Jul/Aug 2024  •   Fiction

...for Love

by Alex Keegan

Cuban Art


 

This might not have happened, but it did. It started on an island called Lundy, a three-by-one-mile hunk of granite not far off Devon's Hartland Point, less than a dozen houses and a few hundred thousand birds. Herring Gulls, Puffins, and the Kittiwakes.

I was on the island, half-hiding, half doing my PhD on Kittiwake Nesting Habits. Jenny appeared with a load of third year psychology students, looking at the same birds as me for an Animal Behavior project.

We ended up (all 11 of us) sleeping in a building called The Old Barn. Boys (and man) downstairs, five hormonal girls upstairs.

By the second night, I had been adopted, and for my initiation, the first full-on party was started. The pub was raided for crates of Wicked, a barrel of some local beer, a crate of cider, and some new drink called Jägermeister. We were all wasted by 9:00 and moved on to spliffs.

Someone had brought a half-decent sound system, but most of the music was not to my taste—at 28, a late starter, I was very old—but this girl Jenny took pity on me and played some random rock, then Jim Steinman and Meatloaf. Now I was chilled.

"Jenny" was gravitating to the old guy (I wasn't complaining), and back then, other than my research, the only thing that mattered to me was fucking. To be fair, I wasn't trying very hard. A PhD knocking off a not-quite 21-year-old student was a quick way off campus, and bye-bye academic career.

So, at least that night, I was more or less an innocent bystander, just keeping my head down and gently mellowing. Meatloaf was still playing (but not loud enough) and I was (I think) on my third or fourth run at the weed. Vaguely, there was this not-at-all-bad-looking woman folded into me, and all was good with the world.

It was a bit sad, but I was introducing Jenny to Meatloaf. Oh, God, the uneducated young! She at least knew Queen—there was not a person on the planet who didn't know "Bohemian Rhapsody"—and she fucking loved "Who Wants to Live Forever." She would play it on repeat she said, when she'd taken the tabs.

I let that go and talked of "Paradise by the Dashboard Light," "Bat Out of Hell," "Hot Summer Night," and my absolute fave, "Dead Ringer for Love." "That is a big bloke," I said (not thinking), "but Cher—and him—them dancing in that bar, on the bar, that was absolute, utter sex."

The thing I didn't mention was Jenny was a large girl, and dark-skinned. She grunted something over the music. It turned out it was, "Let us go then, you and I," perfectly Eliot, and we left the gang to walk outside, look at the rhododendrons lit silver by the moon, stare at the sea, talk. Yes, of course we did.

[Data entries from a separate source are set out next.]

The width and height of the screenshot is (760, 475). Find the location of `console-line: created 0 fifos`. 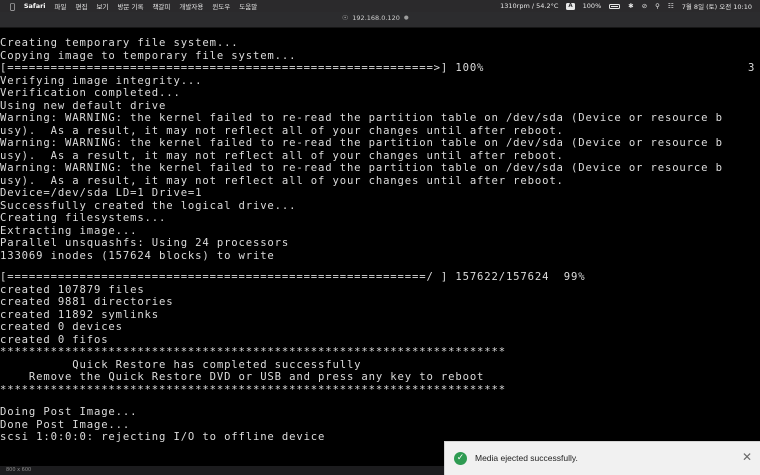

console-line: created 0 fifos is located at coordinates (54, 340).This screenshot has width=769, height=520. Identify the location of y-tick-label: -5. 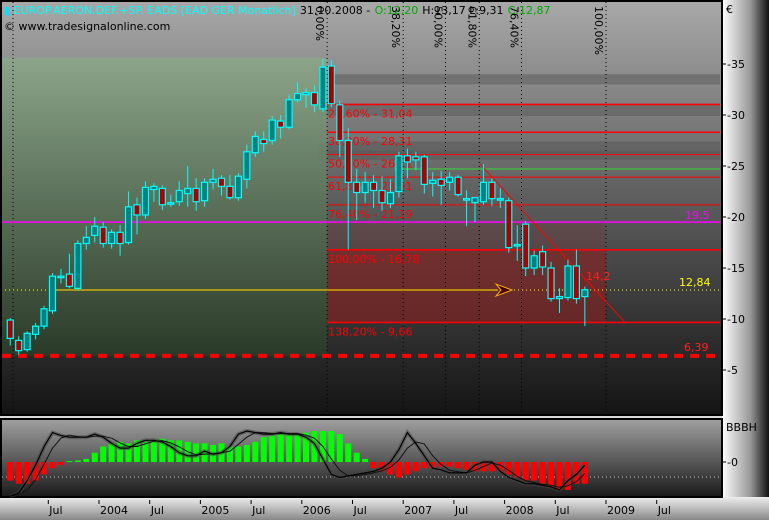
(732, 370).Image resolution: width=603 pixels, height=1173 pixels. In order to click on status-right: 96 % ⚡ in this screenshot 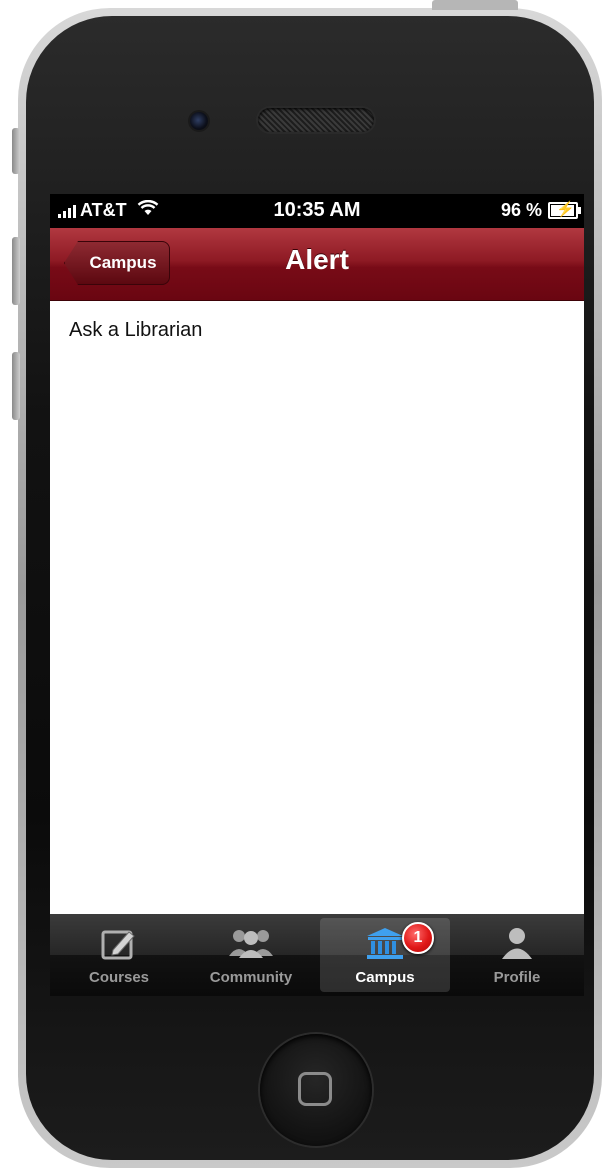, I will do `click(540, 210)`.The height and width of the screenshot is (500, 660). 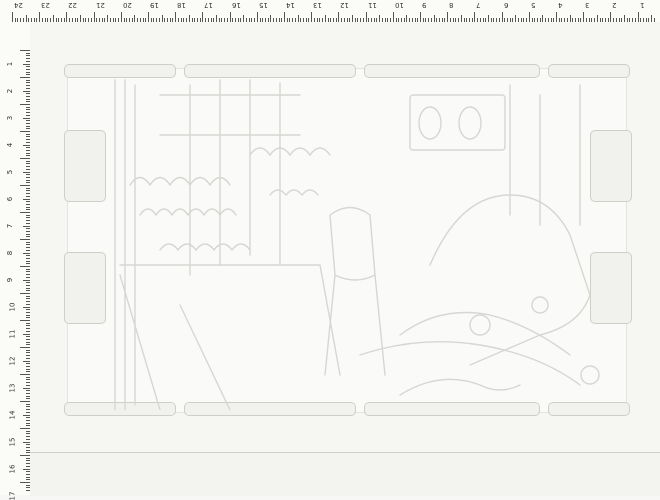 What do you see at coordinates (345, 474) in the screenshot?
I see `lower-paper-edge` at bounding box center [345, 474].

There's a bit in the middle about missed periods, two, three, four pregnancy tests, the long phone calls, the deep conversations in the corner-seats of dusty pubs.

Jenny was from Venezuela and more Catholic than the Pope. She was having it. We married to shut the gossips up. And no, I didn't love her, not then.

But life does things. People can adjust. We were married (in Liverpool's big round Catholic Cathedral) when Jenny was about four and a bit months. Being less than naturally slim, she didn't show, but then, two weeks later, she started to explode.

At five months, Jenny was round and brown; at six she was wide and brown; at seven she had grown to be somewhere between a Volkswagen Beetle and the Goodyear Balloon, but to me—an utter surprise—she was quite gorgeous.

Was it twins? Triplets? Quads? Should we order sets of five of everything? Five gingham school dresses, five first-communion outfits?

Jenny laughed like a rutting turkey. I didn't give a shit. I was in love.

But then, overnight, something happened.

Seven, eight weeks early, the pain came, her waters broke, but Jenny just knew something was wrong. She made two phone calls. The second was to the hospital. On the first call she said, "Momma, I was right. Dark clouds is coming. Momma! Momma!" To me she said, "Jack, Jesus, everything is so bloody different."

She just knew.

The rest? I can't remember. I remember the midwife; the woman-doctor whose bleeper kept going; what I saw in her eyes; the blood everywhere before they pushed me from the room; the rubber-flapped, see-through door slapping open and slapping closed behind me; me not quite on the ground, terrified.

I will not write the rest. Only that when Momma Claudia arrived, too late, she was a very large woman—very—and darker, darker than Jenny. And beautiful.